In line with his analysis that tight monetary policy is a significant factor behind India’s slowing economy, Mishra argues that the policy repo rate needs to come down by another 75-100 basis points from the current 5.75 percent.
The term premium (which is reflected in the gap between overnight repo rate and the 10-year benchmark bond yield) and the corporate credit spreads (which reflect the additional amount corporates pay over government bond yields) also need to correct.
I think it (high rates) is because of poor signalling (of inflation and of monetary policy stance). Another problem is that we lack clarity on what is the real neutral rate (nominal interest - inflation, given a neutral stance). If we know that we are looking at a real neutral rate of 1.5 percent, the market can respond to that expectation. I think as the bond market starts to front run the rate cuts, the term premium will come down.Neelkanth Mishra, Chief India Strategist, Credit Suisse
Chinoy believes that while there may be some room for further cuts in the policy repo rate, the problem of high market interest rates and elevated borrowing costs is linked to the government’s fiscal position.

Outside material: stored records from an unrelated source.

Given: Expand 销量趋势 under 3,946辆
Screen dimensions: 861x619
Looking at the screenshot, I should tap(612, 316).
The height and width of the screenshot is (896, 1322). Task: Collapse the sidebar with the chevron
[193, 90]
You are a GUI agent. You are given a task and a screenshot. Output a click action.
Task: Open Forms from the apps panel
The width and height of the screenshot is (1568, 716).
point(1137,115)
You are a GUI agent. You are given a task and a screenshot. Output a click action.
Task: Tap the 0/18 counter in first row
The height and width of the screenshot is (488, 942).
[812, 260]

Total public sector borrowings, which include centre, state and public sector enterprises are close to 9 percent of GDP. This, according to Chinoy, is absorbing almost all of the household financial savings and crowding out private borrowers. As such, even if the MPC were to cut rates further, transmission of lower rates into the economy will be limited, he argued.

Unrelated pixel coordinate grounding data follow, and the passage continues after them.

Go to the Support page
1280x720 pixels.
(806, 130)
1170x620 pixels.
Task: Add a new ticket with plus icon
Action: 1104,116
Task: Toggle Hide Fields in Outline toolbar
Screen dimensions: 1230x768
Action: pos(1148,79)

Chinoy believes that while lower rates and easier liquidity will help to some extent, a much more holistic solution to the growth problem is needed.
It will be a mistake to put all of the ills of the economy on the doorstep of just policy rates or liquidity. We have to accept that investment-to-GDP ratio has been falling for seven to eight years now. It has pre-dated the pick-up in real rates. Therefore, this is an opportunity for the government to begin to do some of the heavy lifting...I don’t think doing an asset quality review of non-banking finance companies gets easier if rates are lower...I don’t think land acquisition becomes easier if rates are lower...I don’t think the power sector problems go away if rates are lower.Sajjid Chinoy, Chief India Economist, JPMorgan
Should The Government Loosen Fiscal Policy?
Where Mishra and Chinoy agree is on the need for the government to stay on the path of fiscal consolidation.
Mishra believes that the government should not undo the progress made over the last five years by giving in to calls of a fiscal stimulus. He expects the government to retain a fiscal deficit target of close to 3.4 percent of GDP.
Chinoy believes that a credible fiscal roadmap is important at this stage to ensure that transmission of easier monetary policy continues.
I think its important that fiscal policy is not pro-cyclical and accentuates the slowdown. because then you would get stuck in this hysteresis. I would worry less if the number is 3.4 or 3.6 percent...I would look at total public sector borrowings. More importantly, I would look at the credibility of the assumptions that underlie and what’s the roadmap the government gives to the bond market for the next three-five years.Sajjid Chinoy, Chief India Economist, JPMorgan
The answer, according to both, lies in finding additional resources in order to help maintain expenditure. Asset sales and disinvestments are one way to do this, said Chinoy and Mishra. This could include some amount of asset recycling, said Chinoy.
The government is sitting on so much land, from golf courses to stadiums... NITI Aayog gave the government a list (of possible divestment candidates) in 2016. But another area, where the government can use its political strength, is that there has been a natural reluctance within the permanent bureaucracy to let go of control of some of these assets. That can be addressed.Neelkanth Mishra, Chief India Strategist, Credit Suisse
We’ve done a lot of difficult reforms in the last five years but they are running their course, said Chinoy. To get a burst of growth to 7-8 percent, without the tailwind of exports, we’ll have to revisit the reform options. A lot of the options, like land and labour reforms or bank privatisation are hard. “Within that menu of reforms, selling down assets is low hanging fruit,” Chinoy said.